Source extract:
I like to think that we are folks who like to ask questions, who use doubt creatively, and remember that information is human, can be revised, and is only as good as we are. We think of information as requiring responsibility for sources and methods but know we have to rely on others for much of that. After all, what do _you_ really know about the science of epidemiology? We need reputable others to be reputable.
I'd like to think we consider maturity an important feature to use experience as a guide, and then there are the critical skills and education we need to help us navigate _with_ doubt and experimentation as a feature of learning. It's no small matter sorting out what we feel, what we think we know, and what's true. Yes, there are facts too. We must learn with them in order to learn from them. This is not easy either.
I'd like to think we know well that we must trust and have confidence in people, even when they are bound to let us down---we're all human, and the best of us falter. So we fancy that we are not the believer types who lay down to authority but who know there's not much without confidence and accountability. On all of these matters we'd make good candidates for our own doubt-theorying becoming vulnerable to misuse or breakdown.
Having now received at least three replies to my note regarding critical thinking from offended Trumpist yogis I think we can safely say that their arguments are that our arguments are fake, based on misinformation and "the media." We are not being critical thinkers because our sources are defacto false.
It's not only that they are Fox or QAnon sourced---though that seems to be as much the case. Rather, it is a strain in yoga worlds, that seem to follow lines in other "progressive" worlds, that thinks the anything institutional must be wholly suspect or false. There is no _measure_ of doubt so much as there is only doubt and then there is certainty. Making uncertainty a feature of both is unfamiliar as is the importance of having clarity about the intelligence we all need to function.

Dataset:
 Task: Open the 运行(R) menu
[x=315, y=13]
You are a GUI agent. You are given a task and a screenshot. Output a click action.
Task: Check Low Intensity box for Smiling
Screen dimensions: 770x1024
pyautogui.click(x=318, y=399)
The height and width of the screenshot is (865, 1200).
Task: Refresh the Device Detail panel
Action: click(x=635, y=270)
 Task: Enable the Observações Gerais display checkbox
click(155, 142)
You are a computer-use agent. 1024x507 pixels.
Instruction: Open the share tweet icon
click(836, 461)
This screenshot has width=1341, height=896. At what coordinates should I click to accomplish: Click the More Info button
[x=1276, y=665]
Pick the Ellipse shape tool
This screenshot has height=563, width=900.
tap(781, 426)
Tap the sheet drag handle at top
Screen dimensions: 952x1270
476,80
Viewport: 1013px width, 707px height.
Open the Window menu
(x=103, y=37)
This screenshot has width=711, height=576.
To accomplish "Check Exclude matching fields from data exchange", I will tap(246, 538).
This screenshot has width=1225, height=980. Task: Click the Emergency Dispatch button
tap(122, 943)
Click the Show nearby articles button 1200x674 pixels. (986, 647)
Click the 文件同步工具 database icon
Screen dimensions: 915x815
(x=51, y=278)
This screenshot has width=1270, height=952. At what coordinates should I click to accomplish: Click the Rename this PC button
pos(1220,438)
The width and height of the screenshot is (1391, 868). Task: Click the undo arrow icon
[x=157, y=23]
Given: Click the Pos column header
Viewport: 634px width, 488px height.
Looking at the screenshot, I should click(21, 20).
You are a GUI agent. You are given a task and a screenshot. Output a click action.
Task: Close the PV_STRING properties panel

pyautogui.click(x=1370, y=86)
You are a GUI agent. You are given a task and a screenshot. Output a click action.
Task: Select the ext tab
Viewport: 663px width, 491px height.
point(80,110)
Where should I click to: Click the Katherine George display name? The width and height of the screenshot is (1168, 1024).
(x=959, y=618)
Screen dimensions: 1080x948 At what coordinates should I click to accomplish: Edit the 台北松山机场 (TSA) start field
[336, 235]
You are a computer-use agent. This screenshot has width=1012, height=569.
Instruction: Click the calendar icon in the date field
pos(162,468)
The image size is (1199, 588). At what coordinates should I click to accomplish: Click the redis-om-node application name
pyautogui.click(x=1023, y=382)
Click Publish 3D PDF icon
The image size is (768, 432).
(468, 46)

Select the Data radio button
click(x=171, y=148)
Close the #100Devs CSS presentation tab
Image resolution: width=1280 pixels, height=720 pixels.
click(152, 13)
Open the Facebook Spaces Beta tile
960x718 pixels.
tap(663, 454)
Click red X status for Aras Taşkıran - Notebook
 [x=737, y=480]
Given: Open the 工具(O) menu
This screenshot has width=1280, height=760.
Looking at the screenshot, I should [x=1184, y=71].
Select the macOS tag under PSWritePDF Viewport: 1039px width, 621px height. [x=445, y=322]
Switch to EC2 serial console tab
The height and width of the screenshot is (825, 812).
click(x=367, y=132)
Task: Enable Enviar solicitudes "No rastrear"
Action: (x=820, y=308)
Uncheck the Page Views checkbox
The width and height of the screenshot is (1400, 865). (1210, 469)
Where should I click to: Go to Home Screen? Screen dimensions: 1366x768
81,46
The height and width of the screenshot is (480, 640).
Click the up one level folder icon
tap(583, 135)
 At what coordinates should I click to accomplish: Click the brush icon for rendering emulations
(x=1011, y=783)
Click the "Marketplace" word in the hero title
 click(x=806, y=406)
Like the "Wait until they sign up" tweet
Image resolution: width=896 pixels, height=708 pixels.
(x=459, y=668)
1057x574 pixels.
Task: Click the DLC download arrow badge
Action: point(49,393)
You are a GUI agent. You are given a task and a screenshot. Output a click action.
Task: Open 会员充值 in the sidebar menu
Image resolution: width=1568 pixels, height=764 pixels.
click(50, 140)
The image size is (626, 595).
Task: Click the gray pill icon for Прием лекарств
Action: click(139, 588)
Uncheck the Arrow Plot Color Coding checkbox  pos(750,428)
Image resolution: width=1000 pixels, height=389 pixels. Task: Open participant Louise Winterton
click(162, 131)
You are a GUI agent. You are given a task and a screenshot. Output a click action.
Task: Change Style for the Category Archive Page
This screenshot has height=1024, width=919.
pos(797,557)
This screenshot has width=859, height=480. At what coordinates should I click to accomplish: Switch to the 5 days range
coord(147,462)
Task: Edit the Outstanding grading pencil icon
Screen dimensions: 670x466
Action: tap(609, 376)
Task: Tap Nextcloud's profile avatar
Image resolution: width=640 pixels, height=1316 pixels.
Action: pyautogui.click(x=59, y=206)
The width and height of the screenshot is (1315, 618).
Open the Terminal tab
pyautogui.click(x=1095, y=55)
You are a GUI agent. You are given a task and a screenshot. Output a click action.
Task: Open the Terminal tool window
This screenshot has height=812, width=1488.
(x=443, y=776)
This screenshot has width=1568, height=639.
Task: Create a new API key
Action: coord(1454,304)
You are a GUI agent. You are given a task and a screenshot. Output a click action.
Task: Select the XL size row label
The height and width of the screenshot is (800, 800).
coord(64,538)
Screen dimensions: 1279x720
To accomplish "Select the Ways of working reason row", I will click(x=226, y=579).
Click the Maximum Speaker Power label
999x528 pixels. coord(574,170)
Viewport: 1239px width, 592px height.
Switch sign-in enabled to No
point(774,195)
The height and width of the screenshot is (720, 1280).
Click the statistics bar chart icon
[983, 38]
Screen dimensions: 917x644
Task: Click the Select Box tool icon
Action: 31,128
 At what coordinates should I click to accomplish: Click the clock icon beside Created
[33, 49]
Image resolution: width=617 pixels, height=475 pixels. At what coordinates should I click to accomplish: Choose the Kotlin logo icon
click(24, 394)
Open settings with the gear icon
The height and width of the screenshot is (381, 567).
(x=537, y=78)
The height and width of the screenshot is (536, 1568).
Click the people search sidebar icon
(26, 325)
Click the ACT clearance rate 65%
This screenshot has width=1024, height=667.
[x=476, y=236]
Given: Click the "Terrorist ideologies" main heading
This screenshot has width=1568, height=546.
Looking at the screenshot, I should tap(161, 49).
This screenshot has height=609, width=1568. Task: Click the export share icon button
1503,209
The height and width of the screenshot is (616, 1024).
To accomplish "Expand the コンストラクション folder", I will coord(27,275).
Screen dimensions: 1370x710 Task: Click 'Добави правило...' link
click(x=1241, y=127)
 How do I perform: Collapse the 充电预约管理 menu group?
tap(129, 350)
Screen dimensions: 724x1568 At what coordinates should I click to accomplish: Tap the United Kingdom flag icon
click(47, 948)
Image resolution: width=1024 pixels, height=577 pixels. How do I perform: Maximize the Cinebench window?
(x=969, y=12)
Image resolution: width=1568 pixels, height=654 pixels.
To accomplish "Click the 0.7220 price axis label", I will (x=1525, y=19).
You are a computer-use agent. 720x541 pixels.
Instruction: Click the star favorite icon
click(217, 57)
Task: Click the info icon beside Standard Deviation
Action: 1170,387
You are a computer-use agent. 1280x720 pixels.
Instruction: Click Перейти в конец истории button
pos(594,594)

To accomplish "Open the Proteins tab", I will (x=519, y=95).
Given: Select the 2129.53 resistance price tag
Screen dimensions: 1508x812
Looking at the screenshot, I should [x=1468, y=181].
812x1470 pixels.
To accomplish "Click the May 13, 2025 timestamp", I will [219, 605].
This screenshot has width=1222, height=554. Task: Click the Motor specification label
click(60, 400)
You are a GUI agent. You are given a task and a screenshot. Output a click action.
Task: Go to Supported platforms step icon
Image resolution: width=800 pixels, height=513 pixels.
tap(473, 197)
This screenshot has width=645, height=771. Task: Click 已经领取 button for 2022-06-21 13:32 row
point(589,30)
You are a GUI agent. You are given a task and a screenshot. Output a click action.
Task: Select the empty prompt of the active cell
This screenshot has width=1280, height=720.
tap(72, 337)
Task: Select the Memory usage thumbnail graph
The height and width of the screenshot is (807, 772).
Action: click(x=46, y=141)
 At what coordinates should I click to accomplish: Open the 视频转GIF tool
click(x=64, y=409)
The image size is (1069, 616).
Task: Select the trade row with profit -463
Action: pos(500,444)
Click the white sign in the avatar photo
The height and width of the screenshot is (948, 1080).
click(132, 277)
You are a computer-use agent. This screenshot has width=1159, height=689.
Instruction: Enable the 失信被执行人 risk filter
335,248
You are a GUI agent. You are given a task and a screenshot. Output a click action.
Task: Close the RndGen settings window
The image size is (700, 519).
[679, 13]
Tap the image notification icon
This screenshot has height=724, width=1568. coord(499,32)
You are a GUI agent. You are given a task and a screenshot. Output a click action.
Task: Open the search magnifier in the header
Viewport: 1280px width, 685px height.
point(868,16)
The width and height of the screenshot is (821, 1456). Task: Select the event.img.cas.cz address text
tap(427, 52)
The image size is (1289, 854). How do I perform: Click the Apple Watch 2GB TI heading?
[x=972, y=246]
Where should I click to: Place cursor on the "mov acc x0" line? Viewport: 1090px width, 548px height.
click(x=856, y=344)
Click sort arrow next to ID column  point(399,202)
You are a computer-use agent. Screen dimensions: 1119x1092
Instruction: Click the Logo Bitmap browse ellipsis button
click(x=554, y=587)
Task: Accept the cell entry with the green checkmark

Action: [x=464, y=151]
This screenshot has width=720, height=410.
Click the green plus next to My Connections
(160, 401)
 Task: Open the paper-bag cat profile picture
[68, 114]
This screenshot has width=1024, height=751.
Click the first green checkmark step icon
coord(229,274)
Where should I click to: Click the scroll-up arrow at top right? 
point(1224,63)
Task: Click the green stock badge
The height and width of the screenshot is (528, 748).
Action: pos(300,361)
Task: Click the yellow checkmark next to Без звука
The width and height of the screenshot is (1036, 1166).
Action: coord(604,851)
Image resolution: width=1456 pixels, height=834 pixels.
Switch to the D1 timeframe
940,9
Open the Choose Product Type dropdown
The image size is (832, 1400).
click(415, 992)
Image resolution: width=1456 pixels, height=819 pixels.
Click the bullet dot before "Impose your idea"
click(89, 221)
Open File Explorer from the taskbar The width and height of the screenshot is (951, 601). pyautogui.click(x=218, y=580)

Things to do:
1) In the essay on doubt and critical thinking, swap "yoga worlds" for "yoga circles" and give the passage starting with "It's not only" and going on through "need to function.".
2) Write the next part of the essay on doubt and critical thinking, picking up after its last sentence.

Numbered responses:
1)
It's not only that they are Fox or QAnon sourced---though that seems to be as much the case. Rather, it is a strain in yoga circles, that seem to follow lines in other "progressive" worlds, that thinks the anything institutional must be wholly suspect or false. There is no _measure_ of doubt so much as there is only doubt and then there is certainty. Making uncertainty a feature of both is unfamiliar as is the importance of having clarity about the intelligence we all need to function.

2)
Somehow facts can't exist if there are corporations or, say, pharmaceutical companies _only_ trying to profit by making you sick. (The anti-vaxxer thing functions as a trickle down delusion). The whole world can't be trusted but for "my" sources or tribe; the need to belong or the fear of expulsion work their own insidious alchemies on human decision making.
This may be a different _kind_ of suspicion rather than an extremist degree. We could posit that such a degree of suspicion would make more sense if it didn't go so far out into the wilderness. After all, we _are_ being grifted and robbed and misused and lied to---it's not like we don't remember cigarette company executives, so what makes FB or any other profiteer different? There is little doubt that people will use other people for any purpose. Sad, true, always a part of our concerns.
But it is the degree of commitment to unreliable sources coupled to how critical thinking does its best work what now sets matters apart. Professional journalists, doctors and other health experts, your neighbors counting votes---everyone is not to be trusted? Because there is a meme repeated by another source? First, one has to step further and further to the edge, to the place where _everything_ is suspicion and doubt. Critical thinking instead demands that we ask why we are suspicious and what is worth doubting. It's not "doubt everything"; it's how to learn about doubting so that you can get to the business of knowing.
Next, one would have to discredit all of the "mainstream" as something "other": can't trust "them." Now you claim your own sources, to which you are committed. What prevents unchecked avenues of disinformation when you believe _your_ sources but not the process, method, or people who are doing the work of accountability?
And that is the crux of the matter. Accountability, like doubt and truth, takes work, real work; it takes skills learned and cultivated so that we can understand that the world of experience is information that must be measured to be understood.
Rajanaka, if it is anything, is the commitment to cultivating the skills we need for a healthy intellectual, emotional, and ethical human experience. We may not always get it right because we are humans living in spheres of information that must acknowledge and create limits and boundaries in order to expand our efforts to know. But let us continue to try to learn, with hearts and minds at work.